Putta Tharani, John Reetu Amrita, Eapen Anu, Chandramohan Anuradha, Simon Betty, Rymbai Manbha L, Joseph Philip
Departments of Radiodiagnosis and Hepatopancreaticobiliary Surgery, Christian Medical College Hospital, Vellore, Tamil Nadu, India.
J Clin Imaging Sci. 2018 Aug 24;8:31. doi: 10.4103/jcis.JCIS_24_18. eCollection 2018.
In a setting of living-donor liver transplant and patients undergoing extended hepatic resections for both primary and metastatic liver tumors, preoperative assessment of hepatic arterial anatomy is very important because of the risk of ischemic complications in the event of inadvertent injury to the arterial supply. Anatomical variations in hepatic arterial supply to the liver are very common and seen in nearly half the population. Identifying anomalous origin of segment 4 hepatic artery is vital since this vessel can cross the transection plane and can result in liver ischemia and liver failure.
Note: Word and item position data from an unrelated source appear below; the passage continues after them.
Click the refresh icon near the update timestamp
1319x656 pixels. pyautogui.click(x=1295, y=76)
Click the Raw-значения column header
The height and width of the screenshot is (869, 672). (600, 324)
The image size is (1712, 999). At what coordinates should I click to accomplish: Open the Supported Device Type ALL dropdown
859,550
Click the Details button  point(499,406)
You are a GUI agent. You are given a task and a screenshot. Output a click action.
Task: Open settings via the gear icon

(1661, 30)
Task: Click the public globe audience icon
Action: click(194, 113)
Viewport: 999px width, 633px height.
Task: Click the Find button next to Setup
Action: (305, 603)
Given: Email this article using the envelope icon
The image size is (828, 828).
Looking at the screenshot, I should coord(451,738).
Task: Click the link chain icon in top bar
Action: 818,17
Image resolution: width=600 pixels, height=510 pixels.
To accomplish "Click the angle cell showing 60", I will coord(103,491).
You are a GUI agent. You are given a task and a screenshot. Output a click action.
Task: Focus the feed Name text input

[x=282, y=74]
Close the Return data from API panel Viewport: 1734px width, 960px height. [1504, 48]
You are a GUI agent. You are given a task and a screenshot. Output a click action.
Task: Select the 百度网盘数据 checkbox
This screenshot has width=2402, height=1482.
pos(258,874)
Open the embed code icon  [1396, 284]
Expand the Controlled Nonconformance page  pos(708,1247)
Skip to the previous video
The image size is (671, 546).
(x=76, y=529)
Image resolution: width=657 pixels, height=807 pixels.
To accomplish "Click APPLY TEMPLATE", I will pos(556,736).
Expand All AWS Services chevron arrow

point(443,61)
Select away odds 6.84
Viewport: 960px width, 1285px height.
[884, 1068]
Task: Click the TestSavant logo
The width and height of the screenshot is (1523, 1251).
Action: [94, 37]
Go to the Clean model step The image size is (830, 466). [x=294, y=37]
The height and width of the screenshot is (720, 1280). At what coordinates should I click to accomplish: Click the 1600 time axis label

The purpose of our study is to study the variations in hepatic arterial anatomy to segment 4 of the liver in the Indian population.
A retrospective evaluation of 637 consecutive computed tomography (CT) angiograms over a period of 1 year was performed, and we analyzed the arterial supply to segment 4 of the liver.
We found that the arterial supply to segment 4 of the liver originated from left hepatic artery (LHA) in majority of cases, 76.3%. LHA along with the accessory LHA supplied this segment in 6.4%, whereas the accessory LHA solely supplied this segment in 0.4%. The right hepatic artery (RHA) was seen to supply this segment in 10.2%. Dual supply with branches from the RHA and LHA was seen in 6.6% of patients.
Preoperative mapping of segment 4 hepatic arterial supply using CT angiography will act as a roadmap to surgeons as they attempt to carefully dissect and preserve this segments' arterial supply. Depending on the anatomical variation, surgical techniques will vary to ensure safety of segment 4 arterial supply.
在活体供肝肝移植以及因原发性和转移性肝肿瘤接受扩大肝切除术的患者中,术前评估肝动脉解剖结构非常重要,因为意外损伤动脉供应会有缺血并发症的风险。肝脏肝动脉供应的解剖变异非常常见,近一半的人群中可见。识别肝4段动脉的异常起源至关重要,因为该血管可能穿过横断平面并导致肝缺血和肝衰竭。我们研究的目的是研究印度人群中肝4段肝动脉解剖结构的变异情况。
对连续1年的637例计算机断层扫描(CT)血管造影进行回顾性评估,分析肝4段的动脉供应情况。
我们发现,大多数情况下(76.3%)肝4段的动脉供应起源于肝左动脉(LHA)。LHA与副肝左动脉一起供应该段的情况占6.4%,而仅由副肝左动脉供应该段的情况占0.4%。可见肝右动脉(RHA)供应该段的情况占10.2%。6.6%的患者可见RHA和LHA分支的双重供应。
使用CT血管造影对肝4段动脉供应进行术前定位,将为外科医生在试图仔细解剖和保留该段动脉供应时提供路线图。根据解剖变异情况,手术技术会有所不同,以确保肝4段动脉供应的安全。